= WORK REQUIRED =
Omit each picture as you copy the entries exactly.
Top of DATA RECORDS
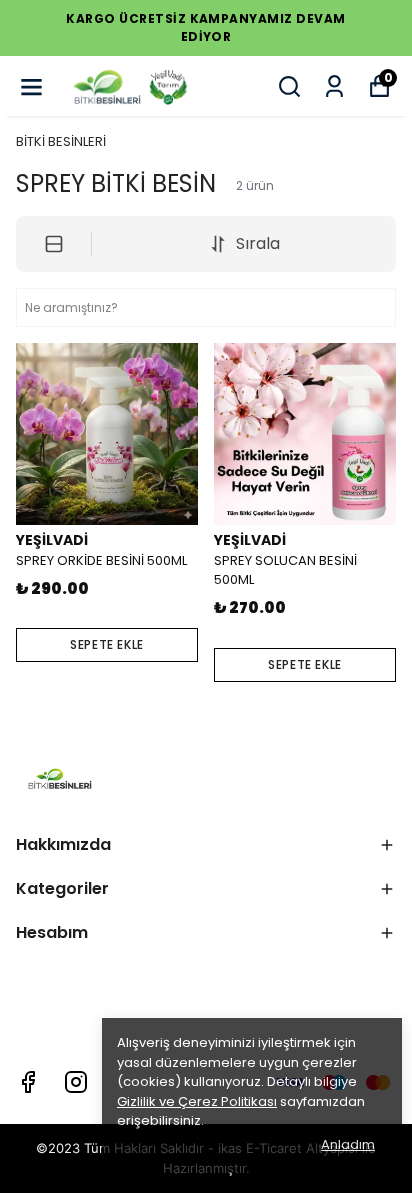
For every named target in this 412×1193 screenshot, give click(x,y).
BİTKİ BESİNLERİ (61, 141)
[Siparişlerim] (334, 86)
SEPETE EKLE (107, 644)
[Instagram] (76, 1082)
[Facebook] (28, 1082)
Bottom of DATA RECORDS
= COMPLETED EXERCISE =
For every named target in this 412×1193 screenshot, give click(x,y).
BİTKİ BESİNLERİ (61, 141)
[Siparişlerim] (334, 86)
SEPETE EKLE (107, 644)
[Instagram] (76, 1082)
[Facebook] (28, 1082)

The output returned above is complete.